Description of the task: Copy the forum post about endometriosis word for word, starting at "Hi everyone" and ending at "17th March 2005.".

Excerpted passage:
Hi everyone

I have just come across this forum searching for information about Endometriosis, so thought I would introduce myself. I’m 29 and was diagnosed with endometriosis on the 17th March 2005.

While I had not been TTC at the time, I was sent to the OBGYN for a laparascopy to investigate my horrid periods. I honestly went in thinking they would find nothing and would tell me it was all in my head and I was just unlucky. In fact, the opposite happened and the doc told me I had severe endometriosis. My left ovary was attached to my bowel and there was endo throughout my pelvis, in the pouch of Douglas, all over my ovaries and uterus. They cleared it out during the surgery, however the most upsetting fact was that I was told I would need to have IVF for a pregnancy as both of my tubes were completely blocked (discovered from the doc doing the dye tests) due to the endo scarring. After seeing a fertility specialist, I apparently have about a 30% chance of conceiving which is better than nothing as the OBGYN told me I would not have much chance at all.

I chose not to take any of the drugs and treatments after the surgery and immediately stopped taking the pill (I thought I would not need it for contraception purposes anymore!) and just focused on having a healthy lifestyle. My pain virtually disappeared after the laparoscopy which I was amazed at because ever since day one of my periods I had had 20/10 pain (the gyn said I have probably had endo since then!). In the last 6 months my pain started to creep back again along with the mid cycle (more like all over the cycle) spotting so I went back onto the pill but found I did not like the side effects after having been off it for over a year. So now I am off it again and seeing how it goes, not so bad so far.

Provided material:
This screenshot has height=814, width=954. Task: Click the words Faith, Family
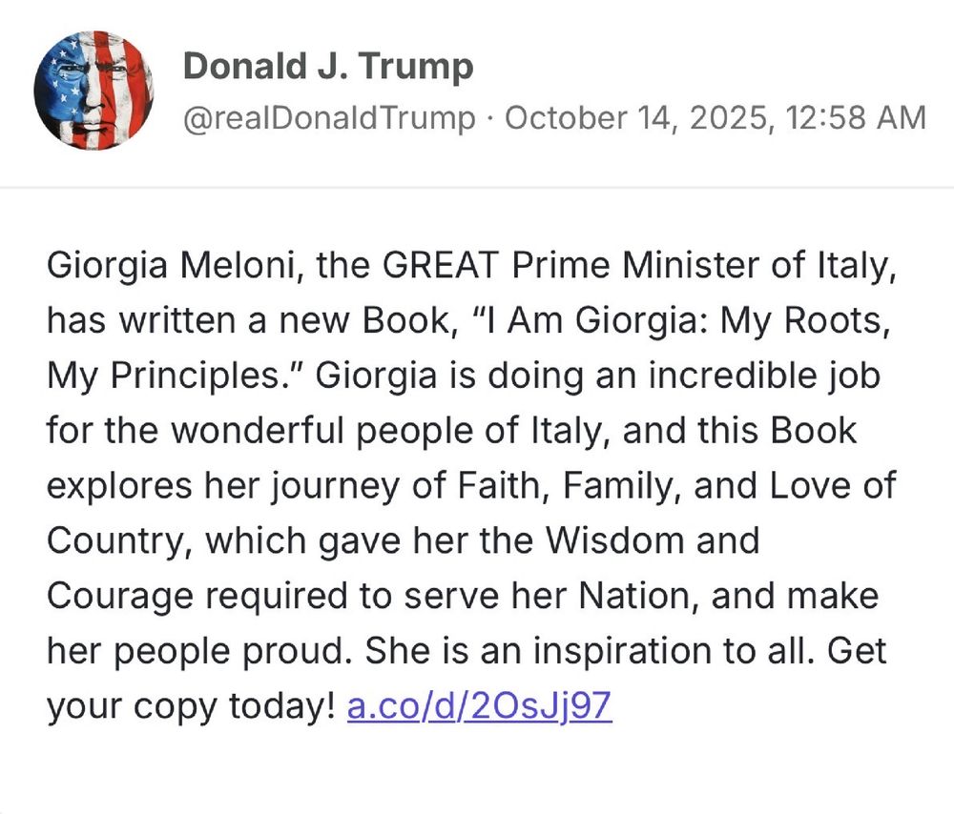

--

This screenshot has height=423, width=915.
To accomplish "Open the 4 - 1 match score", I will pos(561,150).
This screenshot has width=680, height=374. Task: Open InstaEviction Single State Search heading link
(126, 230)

Output of the task:
Hi everyone

I have just come across this forum searching for information about Endometriosis, so thought I would introduce myself. I’m 29 and was diagnosed with endometriosis on the 17th March 2005.